UAW Expands Strike to Kentucky Plant, Sits Down With Stellantis

uaw strike

The United Auto Workers pushed a major escalation in its 28-day old strike Wednesday, then sat down at the table with representatives from Stellantis on Thursday.

On Wednesday, union leadership added some 8,700 workers at Ford’s Kentucky Truck Plant to the picket lines, an unexpected move that represented a significant expansion of the strike. Some 34,000 autoworkers from Detroit’s three automakers are now on picket lines, halting production at Ford’s largest and most profitable plant in the world.

“Here’s to hoping talks at Stellantis today are more productive than Ford yesterday,” UAW President Shawn Fain said Thursday in a post to X (formerly Twitter).

The Kentucky Truck Plant builds F-Series Super Duty trucks and a pair of SUVs: the Ford Expedition and Lincoln Navigator, according to a report in The Detroit News. Those products generate about $25 billion in revenue for the Blue Oval each year, according to Ford.

The strike there is expected to impact production at more than a dozen other Ford plants, not to mention suppliers whose production is tied to the facility.

According to The News, Kentucky Truck Plant is supplied by Ford’s Rawsonville Components Plant in Ypsilanti Charter Township; stamping plants in Dearborn, Chicago and Buffalo; engine plants in Cleveland, Mexico and Windsor; Sharonville Transmission Plant in Ohio; Sterling Axle Plant in Sterling Heights; another plant in Dearborn that supplies suspension parts, truck axles, stampings, tire and wheels, frames and other parts for Super Duty trucks; and Michigan Assembly Plant and integral stamping in Wayne, according to Ford.

The call to strike KTP came after the UAW claimed Ford “refused to make further movement in bargaining.”

“We have been crystal clear, and we have waited long enough, but Ford has not gotten the message,” Fain said in a statement. “It’s time for a fair contract at Ford and the rest of the Big Three. If they can’t understand that after four weeks, the 8,700 workers shutting down this extremely profitable plant will help them understand it.”

Ford has called the move “grossly irresponsible” and pointed to its most recent offer to the union.
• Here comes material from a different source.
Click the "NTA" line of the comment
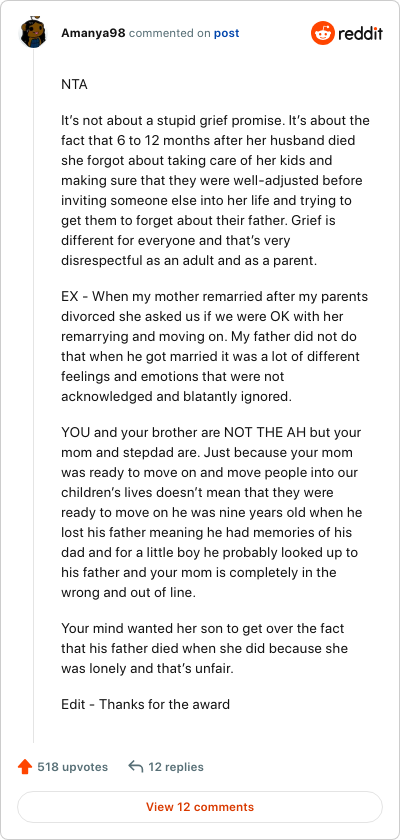The width and height of the screenshot is (400, 840). pos(74,85)
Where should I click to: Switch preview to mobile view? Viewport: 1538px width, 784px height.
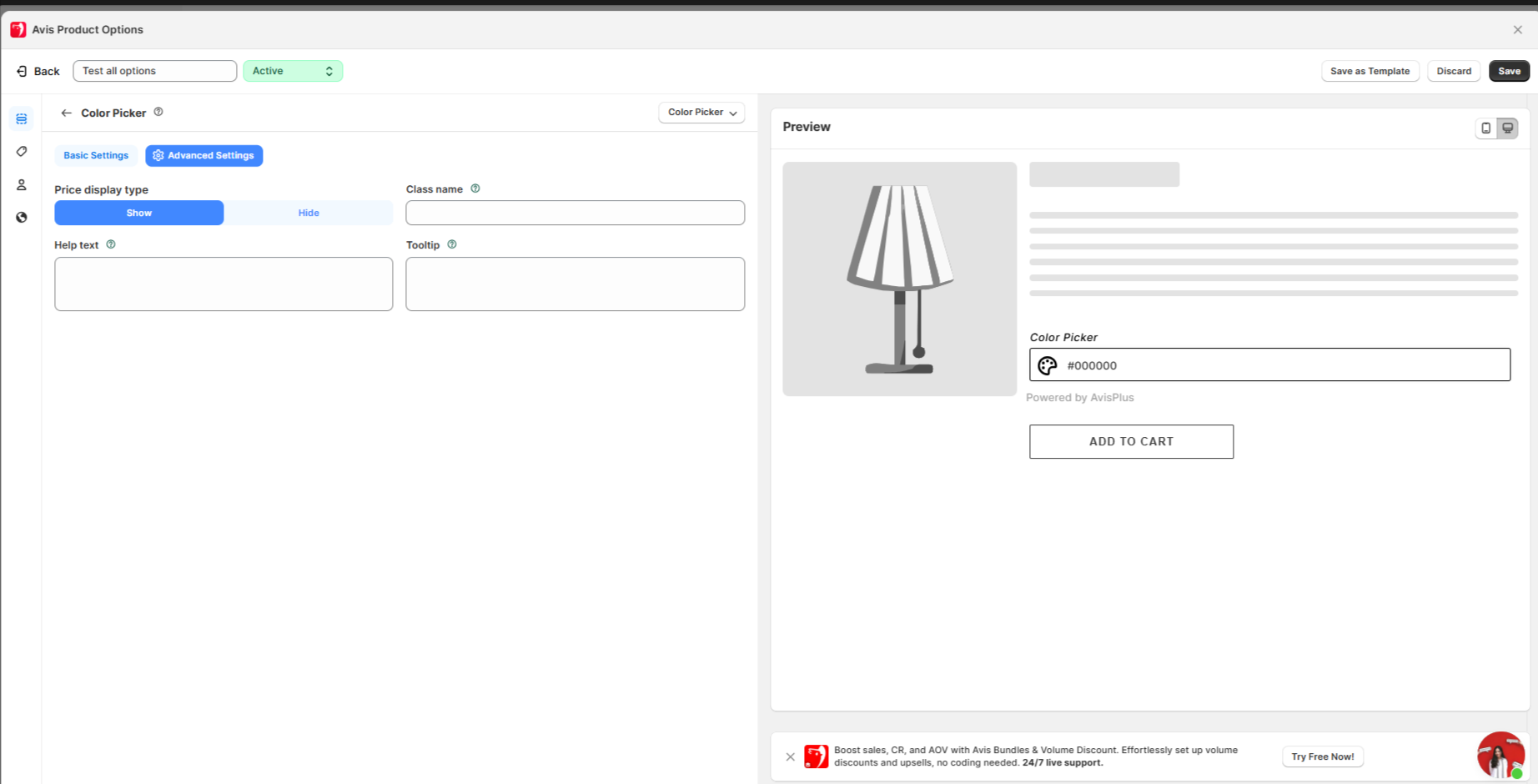(x=1485, y=128)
The offer includes a 23% wage increase over the length of the contract, a three-year progression to the top of the wage scale, restoration of the cost-of-living adjustment formula that was suspended in 2009, and conversion within 90 days of temporary workers to permanent status, among other contract improvements.

Ford said Thursday it had “reached its limit” in negotiations, according to multiple reports.